The hormonal birth control implant, such as Nexplanon, is a highly effective, long-acting reversible contraceptive (LARC) device. This small, flexible rod is placed discreetly under the skin of the upper arm and works continuously for up to three years. While the implant offers exceptional protection against pregnancy, the most common side effect is a change in the normal menstrual bleeding pattern, often leading to irregular bleeding or spotting. This unpredictable bleeding is the primary reason why about one in ten users choose to have the implant removed early.
Why Irregular Bleeding Occurs
The implant works by continuously releasing a low dose of the synthetic progestin hormone, etonogestrel, into the bloodstream. This constant, non-cyclical hormonal environment directly affects the endometrium, the lining of the uterus. The synthetic progestin causes the endometrium to become thin, fragile, and unstable.
Normally, the uterine lining builds up and sheds predictably during a monthly cycle. With the implant, the steady, low progestin level prevents a stable lining from forming, leading to disorganized shedding. This results in unscheduled bleeding, which can manifest as light spotting, frequent episodes, or prolonged, continuous bleeding. While this irregular pattern is not a sign that the implant is ineffective, it can be bothersome. The side effect frequently lessens over the first six to twelve months of use.

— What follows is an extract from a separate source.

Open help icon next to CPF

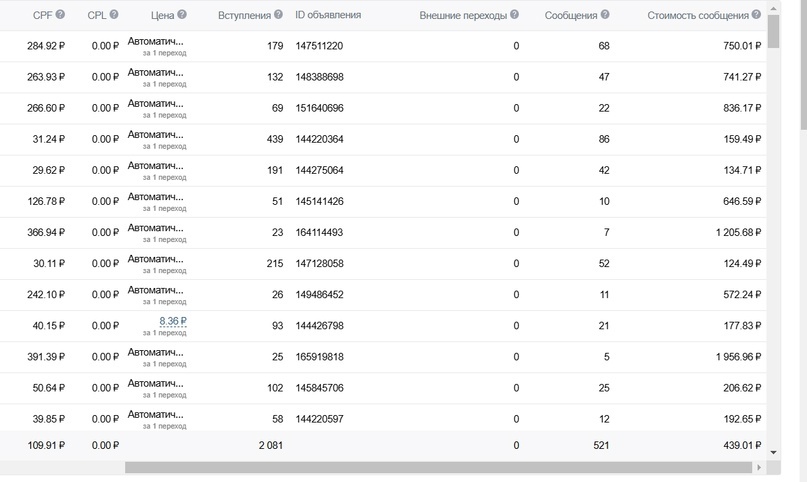(x=60, y=14)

Clinical Strategies for Bleeding Management
For users experiencing bothersome irregular bleeding, healthcare providers can offer several short-term medical interventions to stabilize the uterine lining while the implant remains in place. One common strategy involves the temporary use of non-steroidal anti-inflammatory drugs (NSAIDs), such as ibuprofen or naproxen. These medications are typically prescribed for five to seven days to reduce blood flow and decrease the release of prostaglandins, chemicals that cause uterine muscle contractions and blood vessel dilation. This temporary course of NSAIDs can effectively reduce the amount and duration of bleeding.

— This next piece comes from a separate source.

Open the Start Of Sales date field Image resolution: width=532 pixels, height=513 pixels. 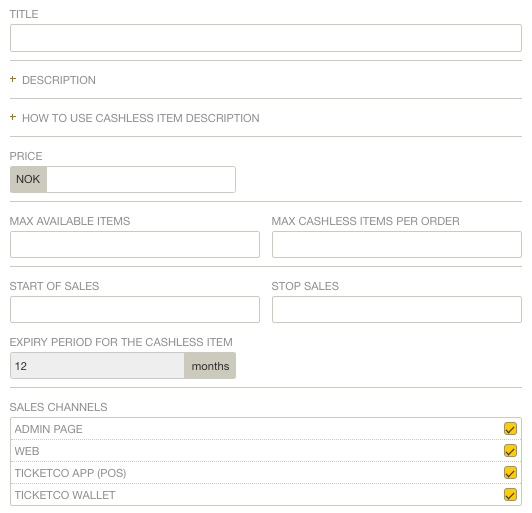pyautogui.click(x=135, y=309)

If NSAIDs do not provide sufficient relief, a healthcare provider may recommend a short course of estrogen supplementation. This is often delivered by prescribing a combined oral contraceptive pill for seven to fourteen days. The added estrogen temporarily thickens and stabilizes the fragile uterine lining, which helps stop the unscheduled bleeding. Once the course is completed, a planned withdrawal bleed typically occurs, effectively resetting the endometrial lining.

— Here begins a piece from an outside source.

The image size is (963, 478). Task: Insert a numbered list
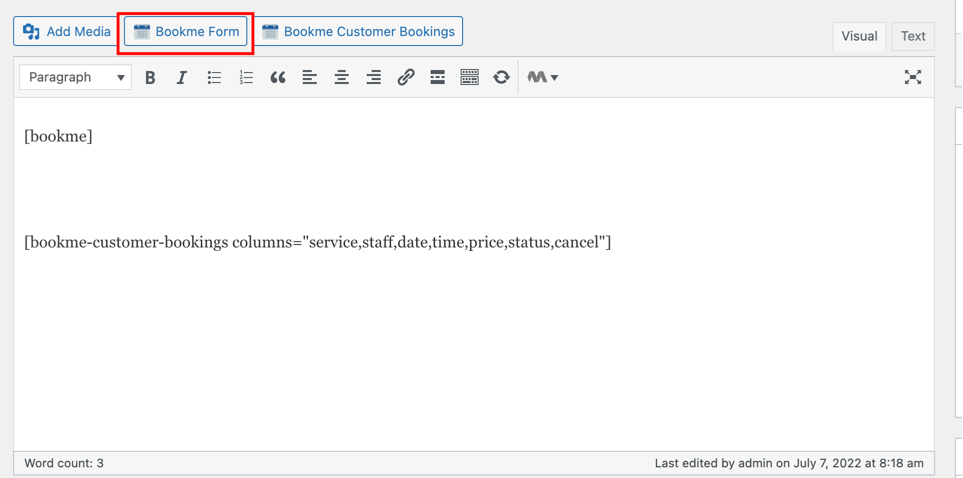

Other hormonal interventions may involve a short course of a different, higher-dose progestin or the use of an anti-fibrinolytic agent like tranexamic acid. Tranexamic acid helps stabilize blood clots and reduce excessive bleeding. The choice of intervention depends on the patient’s overall health and whether any underlying conditions need to be ruled out. These strategies are not intended as long-term solutions but manage acute, bothersome bleeding while the user waits for their body to adjust to the implant.
When to Seek Immediate Medical Evaluation
While irregular bleeding is a known side effect, it is important to know when to seek immediate medical attention to rule out other potential health issues. Any sudden or unusually heavy bleeding requires prompt evaluation. Heavy bleeding is defined as soaking through multiple pads or tampons every hour for several consecutive hours. Unscheduled bleeding can sometimes mask an underlying condition not related to the implant.
Contact a provider immediately if the irregular bleeding is accompanied by severe, new symptoms. These symptoms should be investigated urgently:
- Signs of infection, such as fever, severe abdominal pain, or a foul-smelling vaginal discharge.
- Symptoms suggesting a pregnancy, such as persistent nausea or breast tenderness, as contraception carries a small risk of failure.
- Severe headaches or sudden vision changes.
- Pain in the lower leg that does not go away, which can signal a serious condition.
Long-Term Options and Contraceptive Alternatives
If irregular bleeding persists or remains intolerable despite clinical management, the ultimate option is removal of the implant. The removal procedure is simple and allows the body’s natural hormonal cycle to resume quickly. Fertility typically returns within a few weeks, so a new contraceptive plan must be in place immediately if pregnancy is not desired.
If the user still requires highly effective, long-acting contraception but cannot tolerate the bleeding pattern, alternative LARC methods are available. A levonorgestrel-releasing intrauterine device (IUD), such as Mirena, is a progestin-only option that often significantly reduces bleeding or leads to amenorrhea (no periods). Alternatively, the non-hormonal copper IUD is highly effective and avoids hormonal side effects entirely, although it may increase menstrual bleeding and cramping.
The decision to wait for adjustment or proceed with removal is a personal one that should be discussed with a healthcare provider. While many users see improvement in bleeding patterns after six to twelve months, removal is always an option if the side effect severely impacts quality of life. Exploring alternative methods ensures that highly effective contraception can be maintained.